Reputation: 435
Taking the BBC News RSS feed for example, one of their news items is as follows:
<item><title>Pupils 'bullied on sports field'</title><description>bla bla..
I have some java code parsing this - however, when a title contains an apostrophe (as above), the parsing stops, so I end up with the following title: Pupils ' and then it continues on and parses the description (which is fine). How do I get it to parse the full title? The following is a segment of code from inside my for loop where I parse the info:
NodeList title = element.getElementsByTagName("title");
Element line = (Element) title.item(0);
tmp.setTitle(getCharacterDataFromElement(line).toString());
The exact same code is used to parse the other elements like description and pubDate etc, which are all fine.
This is the getCharacterDataFromElement method:
public static String getCharacterDataFromElement(Element e) {
Node child = ((Node) e).getFirstChild();
if (child instanceof CharacterData) {
CharacterData cd = (CharacterData) child;
return cd.getData();
}
return "";
}
What am I doing wrong? I use the DocumentBuilder, DocumentBuilderFactory and org.w3c.dom to work with the RSS Feed.
Upvotes: 2
Views: 1775
Reputation: 23248
As davidfrancis suggested, you should iterate over all children in getCharacterDataFromElement()
.
Alternatively, if you can use DOM level 3, you can use the Node.getTextContent() method instead which does what you want.

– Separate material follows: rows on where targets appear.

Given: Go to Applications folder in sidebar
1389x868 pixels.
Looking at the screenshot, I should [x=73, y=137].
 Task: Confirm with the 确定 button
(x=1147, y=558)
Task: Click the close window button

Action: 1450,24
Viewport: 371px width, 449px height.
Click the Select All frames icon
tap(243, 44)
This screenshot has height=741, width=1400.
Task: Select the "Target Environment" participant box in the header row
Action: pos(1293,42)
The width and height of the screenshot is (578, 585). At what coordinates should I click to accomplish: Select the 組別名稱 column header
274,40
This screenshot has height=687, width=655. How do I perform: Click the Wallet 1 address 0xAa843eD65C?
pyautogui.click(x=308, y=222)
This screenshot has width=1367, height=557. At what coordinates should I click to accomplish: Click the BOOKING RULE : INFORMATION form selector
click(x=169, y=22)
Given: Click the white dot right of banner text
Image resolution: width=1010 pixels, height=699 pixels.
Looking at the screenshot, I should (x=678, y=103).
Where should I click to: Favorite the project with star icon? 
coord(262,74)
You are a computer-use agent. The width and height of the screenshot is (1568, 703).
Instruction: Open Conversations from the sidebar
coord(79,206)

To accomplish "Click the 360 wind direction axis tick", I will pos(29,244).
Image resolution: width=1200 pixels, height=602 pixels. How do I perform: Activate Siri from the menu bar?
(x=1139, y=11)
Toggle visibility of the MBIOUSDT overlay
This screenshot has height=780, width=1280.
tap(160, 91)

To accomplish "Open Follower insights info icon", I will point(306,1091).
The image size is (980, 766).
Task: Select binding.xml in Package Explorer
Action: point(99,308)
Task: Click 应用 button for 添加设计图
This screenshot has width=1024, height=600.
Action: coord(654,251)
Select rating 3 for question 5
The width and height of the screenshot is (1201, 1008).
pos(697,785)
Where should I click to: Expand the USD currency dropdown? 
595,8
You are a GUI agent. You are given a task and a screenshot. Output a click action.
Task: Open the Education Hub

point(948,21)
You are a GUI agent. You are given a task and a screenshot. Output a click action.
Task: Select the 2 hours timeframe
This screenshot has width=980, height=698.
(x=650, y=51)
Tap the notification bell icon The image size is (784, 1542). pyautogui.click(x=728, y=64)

NodeList title = element.getElementsByTagName("title");
Element line = (Element)title.item(0);
tmp.setTitle(line.getTextContent());
Upvotes: 0
Reputation: 38132
Well, AFAIK, apostrophe is a reserved character in XML and thus should be encoded as '
.
This means the BBC News RSS feed doesnt provide well-formatted XML.
The best thing would be to issue a bug report to the BBC News RSS feed provider so that they fix it.
Upvotes: -1
Reputation: 3849
Your getCharacterDataFromElement only looks at the first child - see if there are further child elements too and tack all the text together
HTH - DF
Upvotes: 2